PAGE TEXT.
British comedian Ricky Gervais has blasted Twitter as fun for teenagers but "undignified" for grown-ups -- and questioned the motives of celebrities who use the micro-blogging platform.

British comedian Ricky Gervais has blasted Twitter as fun for teenagers but "undignified" for grown-ups - and questioned the motives of celebrities who use the micro-blogging platform.

Gervais, due to host the Golden Globes on Sunday, also raised doubts about the value of tweeting from the 67th edition of the pre-Oscars film awards in Beverley Hills.

"As you may know I've stopped with Twitter. I just don't get it I'm afraid. I'm sure it's fun as a networking device for teenagers but there's something a bit undignified about adults using it," he wrote on his blog.

"Particularly celebrities who seem to be showing off by talking to each other in public. If I want to tell a friend, famous or otherwise what I had to eat this morning, I'll text them," he added.

Referring to this weekend's US awards ceremony, he said he assumed Twitter was "a bit of a marketing tool for The Globes. But they are watched by 25 million people in America alone and maybe 300 million people world wide.

"Tweeting about it would be a drop in the ocean. Also I've got (his own) website and I don't have to restrict things to 140 characters," he added, announcing that he was giving up using Twitter himself.

SOURCE DATA.

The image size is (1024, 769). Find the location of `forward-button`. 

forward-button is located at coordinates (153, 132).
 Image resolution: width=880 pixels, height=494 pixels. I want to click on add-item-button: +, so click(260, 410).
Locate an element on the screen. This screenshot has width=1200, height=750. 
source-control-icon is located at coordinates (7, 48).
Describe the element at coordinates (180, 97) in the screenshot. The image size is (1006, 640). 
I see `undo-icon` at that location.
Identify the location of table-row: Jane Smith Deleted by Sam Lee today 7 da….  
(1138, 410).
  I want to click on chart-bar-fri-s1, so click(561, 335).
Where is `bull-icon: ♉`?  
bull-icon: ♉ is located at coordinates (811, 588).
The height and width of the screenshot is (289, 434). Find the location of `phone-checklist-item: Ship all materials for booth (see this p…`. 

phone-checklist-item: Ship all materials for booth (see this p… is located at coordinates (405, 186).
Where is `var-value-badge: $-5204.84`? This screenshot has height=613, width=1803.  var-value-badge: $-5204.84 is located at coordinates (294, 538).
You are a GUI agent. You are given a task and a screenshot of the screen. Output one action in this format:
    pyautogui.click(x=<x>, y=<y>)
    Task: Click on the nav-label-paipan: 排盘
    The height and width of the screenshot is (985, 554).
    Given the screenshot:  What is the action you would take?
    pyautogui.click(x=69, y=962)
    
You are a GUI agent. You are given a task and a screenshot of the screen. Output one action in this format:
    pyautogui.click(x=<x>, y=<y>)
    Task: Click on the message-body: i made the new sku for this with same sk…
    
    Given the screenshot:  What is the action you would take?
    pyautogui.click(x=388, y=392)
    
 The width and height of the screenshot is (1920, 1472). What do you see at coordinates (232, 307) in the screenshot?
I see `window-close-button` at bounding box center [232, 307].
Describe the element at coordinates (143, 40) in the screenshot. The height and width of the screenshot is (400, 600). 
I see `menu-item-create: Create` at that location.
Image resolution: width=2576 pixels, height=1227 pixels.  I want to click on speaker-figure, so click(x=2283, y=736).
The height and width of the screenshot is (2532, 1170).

DIRECTIONS. Quote verbatim the stretch of the article above on Ricky Gervais and Twitter from "Referring to this" through "people world wide.".

OUTPUT BELOW.
Referring to this weekend's US awards ceremony, he said he assumed Twitter was "a bit of a marketing tool for The Globes. But they are watched by 25 million people in America alone and maybe 300 million people world wide.